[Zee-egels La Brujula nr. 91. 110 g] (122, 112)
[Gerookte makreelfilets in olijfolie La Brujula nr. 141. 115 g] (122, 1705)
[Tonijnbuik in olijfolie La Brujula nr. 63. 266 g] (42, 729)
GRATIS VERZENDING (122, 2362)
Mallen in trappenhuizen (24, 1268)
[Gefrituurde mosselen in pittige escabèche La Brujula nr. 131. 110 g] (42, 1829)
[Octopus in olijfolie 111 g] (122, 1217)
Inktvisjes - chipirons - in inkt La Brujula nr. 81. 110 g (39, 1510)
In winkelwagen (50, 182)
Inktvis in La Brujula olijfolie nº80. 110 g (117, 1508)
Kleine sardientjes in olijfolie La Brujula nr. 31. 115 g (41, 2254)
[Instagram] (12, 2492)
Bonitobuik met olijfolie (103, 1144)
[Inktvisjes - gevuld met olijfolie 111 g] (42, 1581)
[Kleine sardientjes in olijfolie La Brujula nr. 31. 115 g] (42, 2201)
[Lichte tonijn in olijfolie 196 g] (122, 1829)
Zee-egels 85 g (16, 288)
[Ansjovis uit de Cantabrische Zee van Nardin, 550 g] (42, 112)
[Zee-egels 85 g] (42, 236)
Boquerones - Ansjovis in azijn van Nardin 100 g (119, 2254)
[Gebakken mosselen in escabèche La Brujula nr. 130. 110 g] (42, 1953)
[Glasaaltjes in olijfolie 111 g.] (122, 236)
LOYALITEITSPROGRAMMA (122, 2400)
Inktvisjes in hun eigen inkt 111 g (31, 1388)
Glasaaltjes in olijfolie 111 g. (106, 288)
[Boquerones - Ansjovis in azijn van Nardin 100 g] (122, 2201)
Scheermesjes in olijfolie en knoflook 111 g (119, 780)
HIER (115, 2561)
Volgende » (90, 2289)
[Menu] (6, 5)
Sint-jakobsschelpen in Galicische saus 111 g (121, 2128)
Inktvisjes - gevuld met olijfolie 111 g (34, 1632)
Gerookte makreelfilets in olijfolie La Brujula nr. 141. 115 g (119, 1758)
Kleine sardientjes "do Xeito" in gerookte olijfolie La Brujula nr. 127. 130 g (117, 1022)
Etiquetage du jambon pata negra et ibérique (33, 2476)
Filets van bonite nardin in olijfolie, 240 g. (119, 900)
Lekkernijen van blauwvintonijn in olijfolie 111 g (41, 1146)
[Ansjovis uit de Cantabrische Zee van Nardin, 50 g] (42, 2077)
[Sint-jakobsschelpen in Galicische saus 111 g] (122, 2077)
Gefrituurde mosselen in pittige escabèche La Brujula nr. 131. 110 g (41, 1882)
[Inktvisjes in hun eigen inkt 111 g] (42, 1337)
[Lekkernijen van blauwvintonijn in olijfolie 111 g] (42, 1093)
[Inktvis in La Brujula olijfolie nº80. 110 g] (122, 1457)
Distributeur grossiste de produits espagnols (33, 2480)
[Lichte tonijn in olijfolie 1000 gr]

============

DESCRIPTION OF THE TASK: The answer should be the full listing, repeated without any change.

RESULT FOR THIS EXERCISE:
[Zee-egels La Brujula nr. 91. 110 g] (122, 112)
[Gerookte makreelfilets in olijfolie La Brujula nr. 141. 115 g] (122, 1705)
[Tonijnbuik in olijfolie La Brujula nr. 63. 266 g] (42, 729)
GRATIS VERZENDING (122, 2362)
Mallen in trappenhuizen (24, 1268)
[Gefrituurde mosselen in pittige escabèche La Brujula nr. 131. 110 g] (42, 1829)
[Octopus in olijfolie 111 g] (122, 1217)
Inktvisjes - chipirons - in inkt La Brujula nr. 81. 110 g (39, 1510)
In winkelwagen (50, 182)
Inktvis in La Brujula olijfolie nº80. 110 g (117, 1508)
Kleine sardientjes in olijfolie La Brujula nr. 31. 115 g (41, 2254)
[Instagram] (12, 2492)
Bonitobuik met olijfolie (103, 1144)
[Inktvisjes - gevuld met olijfolie 111 g] (42, 1581)
[Kleine sardientjes in olijfolie La Brujula nr. 31. 115 g] (42, 2201)
[Lichte tonijn in olijfolie 196 g] (122, 1829)
Zee-egels 85 g (16, 288)
[Ansjovis uit de Cantabrische Zee van Nardin, 550 g] (42, 112)
[Zee-egels 85 g] (42, 236)
Boquerones - Ansjovis in azijn van Nardin 100 g (119, 2254)
[Gebakken mosselen in escabèche La Brujula nr. 130. 110 g] (42, 1953)
[Glasaaltjes in olijfolie 111 g.] (122, 236)
LOYALITEITSPROGRAMMA (122, 2400)
Inktvisjes in hun eigen inkt 111 g (31, 1388)
Glasaaltjes in olijfolie 111 g. (106, 288)
[Boquerones - Ansjovis in azijn van Nardin 100 g] (122, 2201)
Scheermesjes in olijfolie en knoflook 111 g (119, 780)
HIER (115, 2561)
Volgende » (90, 2289)
[Menu] (6, 5)
Sint-jakobsschelpen in Galicische saus 111 g (121, 2128)
Inktvisjes - gevuld met olijfolie 111 g (34, 1632)
Gerookte makreelfilets in olijfolie La Brujula nr. 141. 115 g (119, 1758)
Kleine sardientjes "do Xeito" in gerookte olijfolie La Brujula nr. 127. 130 g (117, 1022)
Etiquetage du jambon pata negra et ibérique (33, 2476)
Filets van bonite nardin in olijfolie, 240 g. (119, 900)
Lekkernijen van blauwvintonijn in olijfolie 111 g (41, 1146)
[Ansjovis uit de Cantabrische Zee van Nardin, 50 g] (42, 2077)
[Sint-jakobsschelpen in Galicische saus 111 g] (122, 2077)
Gefrituurde mosselen in pittige escabèche La Brujula nr. 131. 110 g (41, 1882)
[Inktvisjes in hun eigen inkt 111 g] (42, 1337)
[Lekkernijen van blauwvintonijn in olijfolie 111 g] (42, 1093)
[Inktvis in La Brujula olijfolie nº80. 110 g] (122, 1457)
Distributeur grossiste de produits espagnols (33, 2480)
[Lichte tonijn in olijfolie 1000 gr]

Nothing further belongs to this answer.